OCaml, eclipse, ekiga…
November 17, 2007
Last time I blogged about how python saved my day, but I didn’t really enjoy the experience : by itself, the language will discover huge mistakes only when hitting the right code path. Yes, I know : “Use unit testing!”. Right. For me unit testing is about checking corner cases are handled correctly, not about checking the code even makes sense. It’s about making something 90% correct go 99.999% correct.
So I turned again to a stronger language, one which will tell me exactly how wrong my code is (and where and why) the minute I write it : ocaml.
Of course, as I said last time, it lacks decent XML support : it does have simple parsers, but nothing serious : if you load an XML file, you can’t really edit it in-place. You have to save by yourself, which means if you parse something like <foo detail='bar'>...</foo>
… but only know about the foo
tag without detail, then you will save without the unsupported attribute and same problem if there’s an unsupported child.
Still, as I have hope that things will improve (well, I may even have a hand in it), I went forward.
I even discovered OcaIDE, an eclipse plugin for OCaml, which works pretty well with gcj, but with a pretty annoying performance issue on the completion — which disappears with sun’s virtual machine (problem reported).

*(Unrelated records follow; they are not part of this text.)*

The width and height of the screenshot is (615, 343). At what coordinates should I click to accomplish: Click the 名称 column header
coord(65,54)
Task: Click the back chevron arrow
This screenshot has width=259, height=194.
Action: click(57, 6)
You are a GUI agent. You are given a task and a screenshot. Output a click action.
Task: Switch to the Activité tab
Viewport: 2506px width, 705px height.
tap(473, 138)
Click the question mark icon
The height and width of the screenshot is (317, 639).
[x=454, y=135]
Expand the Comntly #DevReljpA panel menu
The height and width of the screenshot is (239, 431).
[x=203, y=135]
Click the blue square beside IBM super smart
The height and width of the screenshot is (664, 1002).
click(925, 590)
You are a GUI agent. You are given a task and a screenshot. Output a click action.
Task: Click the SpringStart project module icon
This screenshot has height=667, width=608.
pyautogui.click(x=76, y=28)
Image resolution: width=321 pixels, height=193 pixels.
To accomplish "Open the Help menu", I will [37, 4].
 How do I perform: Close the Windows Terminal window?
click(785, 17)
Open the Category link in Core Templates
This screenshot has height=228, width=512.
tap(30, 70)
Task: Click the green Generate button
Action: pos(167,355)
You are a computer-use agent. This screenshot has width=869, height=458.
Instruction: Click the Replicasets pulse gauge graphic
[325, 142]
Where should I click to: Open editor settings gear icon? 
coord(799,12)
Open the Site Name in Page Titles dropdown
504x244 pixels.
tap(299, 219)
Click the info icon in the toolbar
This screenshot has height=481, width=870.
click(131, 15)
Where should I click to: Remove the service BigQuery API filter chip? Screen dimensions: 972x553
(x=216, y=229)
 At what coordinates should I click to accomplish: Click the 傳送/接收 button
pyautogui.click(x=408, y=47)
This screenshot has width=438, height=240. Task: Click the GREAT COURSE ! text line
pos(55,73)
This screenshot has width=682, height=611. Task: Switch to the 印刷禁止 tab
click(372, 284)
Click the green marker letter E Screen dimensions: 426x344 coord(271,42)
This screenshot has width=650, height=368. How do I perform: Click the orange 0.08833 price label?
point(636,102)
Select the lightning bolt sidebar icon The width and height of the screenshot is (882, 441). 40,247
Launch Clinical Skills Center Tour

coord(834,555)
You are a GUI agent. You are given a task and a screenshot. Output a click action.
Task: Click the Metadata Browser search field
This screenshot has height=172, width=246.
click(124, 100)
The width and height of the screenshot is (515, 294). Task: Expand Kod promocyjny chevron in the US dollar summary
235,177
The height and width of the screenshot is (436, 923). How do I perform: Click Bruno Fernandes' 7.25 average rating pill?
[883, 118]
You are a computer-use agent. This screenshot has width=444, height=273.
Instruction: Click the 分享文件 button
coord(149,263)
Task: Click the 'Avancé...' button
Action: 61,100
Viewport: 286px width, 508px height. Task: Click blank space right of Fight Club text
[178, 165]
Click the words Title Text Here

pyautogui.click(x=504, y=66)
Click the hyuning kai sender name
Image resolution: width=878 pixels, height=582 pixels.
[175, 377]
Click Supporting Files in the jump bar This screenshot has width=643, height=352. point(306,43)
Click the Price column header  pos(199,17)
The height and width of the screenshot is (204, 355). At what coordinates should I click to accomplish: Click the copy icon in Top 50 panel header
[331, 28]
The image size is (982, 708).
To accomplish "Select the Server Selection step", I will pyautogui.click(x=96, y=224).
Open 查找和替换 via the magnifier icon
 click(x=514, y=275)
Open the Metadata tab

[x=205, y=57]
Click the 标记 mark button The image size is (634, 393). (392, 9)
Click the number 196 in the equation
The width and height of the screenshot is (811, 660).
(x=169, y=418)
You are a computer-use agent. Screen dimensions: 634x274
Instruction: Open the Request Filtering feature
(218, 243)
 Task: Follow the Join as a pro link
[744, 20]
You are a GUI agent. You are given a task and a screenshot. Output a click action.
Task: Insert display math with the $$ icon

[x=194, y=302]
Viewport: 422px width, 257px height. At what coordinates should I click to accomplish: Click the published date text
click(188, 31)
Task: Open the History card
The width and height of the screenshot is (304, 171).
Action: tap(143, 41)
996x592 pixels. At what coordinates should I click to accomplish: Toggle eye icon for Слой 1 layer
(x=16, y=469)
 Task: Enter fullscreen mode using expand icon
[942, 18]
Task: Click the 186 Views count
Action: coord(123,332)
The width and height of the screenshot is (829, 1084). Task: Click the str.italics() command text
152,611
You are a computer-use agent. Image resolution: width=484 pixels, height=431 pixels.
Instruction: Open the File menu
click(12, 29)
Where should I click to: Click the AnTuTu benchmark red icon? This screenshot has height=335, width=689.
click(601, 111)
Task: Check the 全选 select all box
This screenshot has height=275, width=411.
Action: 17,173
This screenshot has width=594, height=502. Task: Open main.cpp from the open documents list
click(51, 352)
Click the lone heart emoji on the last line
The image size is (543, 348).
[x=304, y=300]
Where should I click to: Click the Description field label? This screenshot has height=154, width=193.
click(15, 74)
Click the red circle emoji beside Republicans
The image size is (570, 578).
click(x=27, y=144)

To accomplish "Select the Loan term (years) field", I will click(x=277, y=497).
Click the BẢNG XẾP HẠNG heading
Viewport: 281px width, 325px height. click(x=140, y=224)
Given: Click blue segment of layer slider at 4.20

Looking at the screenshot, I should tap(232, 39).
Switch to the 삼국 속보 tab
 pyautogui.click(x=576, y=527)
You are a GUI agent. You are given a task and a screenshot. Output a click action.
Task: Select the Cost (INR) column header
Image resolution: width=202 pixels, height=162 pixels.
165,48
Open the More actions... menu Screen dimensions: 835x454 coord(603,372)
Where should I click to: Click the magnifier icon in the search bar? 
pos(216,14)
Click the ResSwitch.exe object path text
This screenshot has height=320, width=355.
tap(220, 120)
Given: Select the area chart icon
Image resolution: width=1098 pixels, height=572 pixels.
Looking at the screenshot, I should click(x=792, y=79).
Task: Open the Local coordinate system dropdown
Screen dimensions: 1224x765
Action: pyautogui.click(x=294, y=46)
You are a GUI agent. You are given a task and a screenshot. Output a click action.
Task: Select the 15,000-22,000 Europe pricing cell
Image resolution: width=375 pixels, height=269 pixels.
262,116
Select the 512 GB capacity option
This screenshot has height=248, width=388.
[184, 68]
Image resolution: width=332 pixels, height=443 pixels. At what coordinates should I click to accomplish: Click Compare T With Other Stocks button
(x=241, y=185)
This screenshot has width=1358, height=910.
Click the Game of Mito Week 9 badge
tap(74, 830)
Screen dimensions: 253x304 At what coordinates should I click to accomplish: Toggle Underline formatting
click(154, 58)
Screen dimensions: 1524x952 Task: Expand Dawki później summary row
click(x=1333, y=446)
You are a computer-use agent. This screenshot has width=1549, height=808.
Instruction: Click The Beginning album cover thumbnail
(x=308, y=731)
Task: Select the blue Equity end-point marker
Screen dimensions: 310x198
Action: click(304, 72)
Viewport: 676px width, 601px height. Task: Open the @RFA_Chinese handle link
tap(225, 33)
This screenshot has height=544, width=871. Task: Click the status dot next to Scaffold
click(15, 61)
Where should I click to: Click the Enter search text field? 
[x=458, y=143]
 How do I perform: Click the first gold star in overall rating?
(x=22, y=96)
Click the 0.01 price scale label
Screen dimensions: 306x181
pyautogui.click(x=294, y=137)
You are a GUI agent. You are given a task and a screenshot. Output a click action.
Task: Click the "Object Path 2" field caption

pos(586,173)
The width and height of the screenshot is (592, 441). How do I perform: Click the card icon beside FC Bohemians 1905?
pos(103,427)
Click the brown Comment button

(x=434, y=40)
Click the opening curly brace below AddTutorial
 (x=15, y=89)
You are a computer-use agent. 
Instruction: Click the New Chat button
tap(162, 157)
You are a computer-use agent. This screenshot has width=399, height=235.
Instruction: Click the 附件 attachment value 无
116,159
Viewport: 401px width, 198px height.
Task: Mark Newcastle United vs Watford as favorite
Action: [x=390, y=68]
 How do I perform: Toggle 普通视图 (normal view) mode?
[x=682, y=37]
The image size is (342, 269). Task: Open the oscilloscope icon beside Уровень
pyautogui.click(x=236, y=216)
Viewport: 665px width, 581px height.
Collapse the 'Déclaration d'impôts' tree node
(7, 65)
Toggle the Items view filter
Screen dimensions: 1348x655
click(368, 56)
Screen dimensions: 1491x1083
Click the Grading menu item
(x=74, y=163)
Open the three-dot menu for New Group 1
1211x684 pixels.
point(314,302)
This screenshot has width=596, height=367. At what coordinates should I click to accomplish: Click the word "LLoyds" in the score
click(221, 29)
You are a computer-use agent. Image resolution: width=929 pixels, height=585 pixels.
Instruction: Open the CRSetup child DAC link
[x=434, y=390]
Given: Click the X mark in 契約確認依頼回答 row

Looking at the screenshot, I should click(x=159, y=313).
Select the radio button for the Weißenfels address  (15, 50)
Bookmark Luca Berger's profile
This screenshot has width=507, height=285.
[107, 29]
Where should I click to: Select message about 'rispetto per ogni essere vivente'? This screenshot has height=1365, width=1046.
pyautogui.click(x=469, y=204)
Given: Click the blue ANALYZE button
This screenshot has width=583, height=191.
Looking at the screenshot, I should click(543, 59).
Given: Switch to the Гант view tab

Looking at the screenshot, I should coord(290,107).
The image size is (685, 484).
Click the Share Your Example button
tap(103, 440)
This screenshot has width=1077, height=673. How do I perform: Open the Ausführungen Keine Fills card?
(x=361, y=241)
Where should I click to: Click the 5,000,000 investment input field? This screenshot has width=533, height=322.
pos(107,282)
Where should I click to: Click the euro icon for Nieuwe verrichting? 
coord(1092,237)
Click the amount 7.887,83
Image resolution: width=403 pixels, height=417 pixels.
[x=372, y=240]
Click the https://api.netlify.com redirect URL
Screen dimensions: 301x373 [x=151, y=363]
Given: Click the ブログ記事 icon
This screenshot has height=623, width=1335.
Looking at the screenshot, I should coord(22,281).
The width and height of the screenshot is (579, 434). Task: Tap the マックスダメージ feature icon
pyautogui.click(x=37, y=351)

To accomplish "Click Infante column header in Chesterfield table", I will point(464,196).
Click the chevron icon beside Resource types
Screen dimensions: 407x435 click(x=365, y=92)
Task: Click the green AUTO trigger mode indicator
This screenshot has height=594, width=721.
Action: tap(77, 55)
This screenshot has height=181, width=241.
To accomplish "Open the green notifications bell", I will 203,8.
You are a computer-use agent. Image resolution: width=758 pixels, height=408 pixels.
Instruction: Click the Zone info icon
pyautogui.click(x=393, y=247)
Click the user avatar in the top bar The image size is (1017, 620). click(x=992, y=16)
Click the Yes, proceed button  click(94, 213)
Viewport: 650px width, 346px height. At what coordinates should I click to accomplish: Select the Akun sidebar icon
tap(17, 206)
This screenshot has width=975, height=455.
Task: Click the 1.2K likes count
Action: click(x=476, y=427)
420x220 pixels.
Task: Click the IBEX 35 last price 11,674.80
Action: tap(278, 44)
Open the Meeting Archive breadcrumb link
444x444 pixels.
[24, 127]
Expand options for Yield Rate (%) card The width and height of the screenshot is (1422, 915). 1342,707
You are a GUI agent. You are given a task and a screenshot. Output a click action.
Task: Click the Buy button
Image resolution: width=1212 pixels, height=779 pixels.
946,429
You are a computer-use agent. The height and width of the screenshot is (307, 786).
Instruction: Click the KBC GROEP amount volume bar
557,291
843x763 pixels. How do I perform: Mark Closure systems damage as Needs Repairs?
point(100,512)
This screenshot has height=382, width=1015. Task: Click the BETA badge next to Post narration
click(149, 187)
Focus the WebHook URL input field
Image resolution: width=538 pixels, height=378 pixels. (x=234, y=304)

Together with the new ocamlbuild tool, which takes care of most of the dependency tracking, things went fast : I have almost duplicated the python features I already had. A little because I factored things a little differently, but mostly because I was discovering eclipse, ocamlide and ocamlbuild (with python I was just discovering the specific modules I was using : I knew emacs already, and the module system).
Of course, things would go faster if I stopped requesting assignments from my students every week… which means reading and annotating like crazy.
I also brought back to life the skeleton of ekiga’s future call history, which had been compiled out since a few weeks… and I learnt I would have to rewrite the evolution-data-server at least partially. Sigh.
November 18, 2007 at 16:43
I’ve only really started using unit testing, but have setup really basic ones that just construct the things I need. They do seem to help when I change stuff, which is often enough.
November 19, 2007 at 2:40
You might be interested in CDuce (http://www.cduce.org/) to make type-safe manipulations of XML documents in OCaml.
November 19, 2007 at 22:03
Looks nice, but if I read it well, CDuce is an OCaml-ish language, but isn’t OCaml… isn’t it?
November 20, 2007 at 0:34
Well, ocamlduce is effectively an ocaml-ish language but cduce is only an OCaml library.
November 22, 2007 at 16:19
Hmmm… I read a little on CDuce’s site, and it really looks like CDuce isn’t just an OCaml library.